> [JOB]: Will you rewrite the part of the data that opens with the line containing "Click the info icon beside Show Quick Create" and closes with the line containing "click(495, 854)", substituting "Display area" for "Viewport" and leaving everything else unchanged?
=-=-=
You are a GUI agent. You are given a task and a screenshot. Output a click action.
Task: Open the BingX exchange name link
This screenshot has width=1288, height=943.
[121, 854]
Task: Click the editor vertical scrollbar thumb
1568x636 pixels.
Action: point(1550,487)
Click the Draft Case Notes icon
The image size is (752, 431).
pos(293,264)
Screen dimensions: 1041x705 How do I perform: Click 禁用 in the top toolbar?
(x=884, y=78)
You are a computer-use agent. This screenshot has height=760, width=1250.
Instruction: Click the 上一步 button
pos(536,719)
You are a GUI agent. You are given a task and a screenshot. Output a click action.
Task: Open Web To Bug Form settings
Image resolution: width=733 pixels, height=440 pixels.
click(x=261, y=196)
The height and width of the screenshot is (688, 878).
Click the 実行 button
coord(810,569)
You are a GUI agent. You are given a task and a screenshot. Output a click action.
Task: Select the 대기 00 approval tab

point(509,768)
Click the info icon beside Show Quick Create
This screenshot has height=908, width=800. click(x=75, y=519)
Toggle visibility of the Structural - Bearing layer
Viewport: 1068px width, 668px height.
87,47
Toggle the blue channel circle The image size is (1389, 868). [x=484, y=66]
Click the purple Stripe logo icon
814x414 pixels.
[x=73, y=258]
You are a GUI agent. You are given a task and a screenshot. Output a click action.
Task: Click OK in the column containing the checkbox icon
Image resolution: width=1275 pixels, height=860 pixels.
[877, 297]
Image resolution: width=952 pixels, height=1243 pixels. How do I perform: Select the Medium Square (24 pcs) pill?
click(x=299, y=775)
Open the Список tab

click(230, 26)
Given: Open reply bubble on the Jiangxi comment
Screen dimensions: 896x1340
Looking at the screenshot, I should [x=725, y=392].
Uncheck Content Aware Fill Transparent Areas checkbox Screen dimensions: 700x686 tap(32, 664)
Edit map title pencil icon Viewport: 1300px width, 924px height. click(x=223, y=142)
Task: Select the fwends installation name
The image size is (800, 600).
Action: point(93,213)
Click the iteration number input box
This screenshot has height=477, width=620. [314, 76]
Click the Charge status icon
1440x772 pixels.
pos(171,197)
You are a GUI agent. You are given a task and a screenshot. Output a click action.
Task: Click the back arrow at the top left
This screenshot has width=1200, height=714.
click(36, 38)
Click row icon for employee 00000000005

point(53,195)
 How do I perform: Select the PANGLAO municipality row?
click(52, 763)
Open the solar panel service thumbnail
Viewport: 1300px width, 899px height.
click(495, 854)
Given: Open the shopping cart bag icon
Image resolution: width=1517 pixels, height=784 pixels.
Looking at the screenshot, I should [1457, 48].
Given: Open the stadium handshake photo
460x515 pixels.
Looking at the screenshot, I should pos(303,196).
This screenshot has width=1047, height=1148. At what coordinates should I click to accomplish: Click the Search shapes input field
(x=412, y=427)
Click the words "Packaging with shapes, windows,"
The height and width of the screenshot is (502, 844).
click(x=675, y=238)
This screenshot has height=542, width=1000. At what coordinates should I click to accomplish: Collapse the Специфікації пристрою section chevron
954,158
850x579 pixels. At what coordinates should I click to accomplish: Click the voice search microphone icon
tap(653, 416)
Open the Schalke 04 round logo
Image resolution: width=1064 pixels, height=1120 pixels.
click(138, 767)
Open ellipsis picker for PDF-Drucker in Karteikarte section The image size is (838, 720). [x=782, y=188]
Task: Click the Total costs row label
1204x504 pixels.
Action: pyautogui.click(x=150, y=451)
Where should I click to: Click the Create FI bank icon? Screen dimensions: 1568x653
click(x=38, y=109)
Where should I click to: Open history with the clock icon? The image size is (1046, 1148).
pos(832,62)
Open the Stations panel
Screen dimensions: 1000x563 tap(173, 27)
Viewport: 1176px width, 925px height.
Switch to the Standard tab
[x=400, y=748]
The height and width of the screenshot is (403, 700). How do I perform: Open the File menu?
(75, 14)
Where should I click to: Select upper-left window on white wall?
=-=-=
> [ANSWER TO THIS PROBLEM]:
Click the info icon beside Show Quick Create
This screenshot has height=908, width=800. click(x=75, y=519)
Toggle visibility of the Structural - Bearing layer
Display area: 1068px width, 668px height.
87,47
Toggle the blue channel circle The image size is (1389, 868). [x=484, y=66]
Click the purple Stripe logo icon
814x414 pixels.
[x=73, y=258]
You are a GUI agent. You are given a task and a screenshot. Output a click action.
Task: Click OK in the column containing the checkbox icon
Image resolution: width=1275 pixels, height=860 pixels.
[877, 297]
Image resolution: width=952 pixels, height=1243 pixels. How do I perform: Select the Medium Square (24 pcs) pill?
click(x=299, y=775)
Open the Список tab

click(230, 26)
Given: Open reply bubble on the Jiangxi comment
Screen dimensions: 896x1340
Looking at the screenshot, I should [x=725, y=392].
Uncheck Content Aware Fill Transparent Areas checkbox Screen dimensions: 700x686 tap(32, 664)
Edit map title pencil icon Display area: 1300px width, 924px height. click(x=223, y=142)
Task: Select the fwends installation name
The image size is (800, 600).
Action: point(93,213)
Click the iteration number input box
This screenshot has height=477, width=620. [314, 76]
Click the Charge status icon
1440x772 pixels.
pos(171,197)
You are a GUI agent. You are given a task and a screenshot. Output a click action.
Task: Click the back arrow at the top left
This screenshot has width=1200, height=714.
click(36, 38)
Click row icon for employee 00000000005

point(53,195)
 How do I perform: Select the PANGLAO municipality row?
click(52, 763)
Open the solar panel service thumbnail
Display area: 1300px width, 899px height.
click(495, 854)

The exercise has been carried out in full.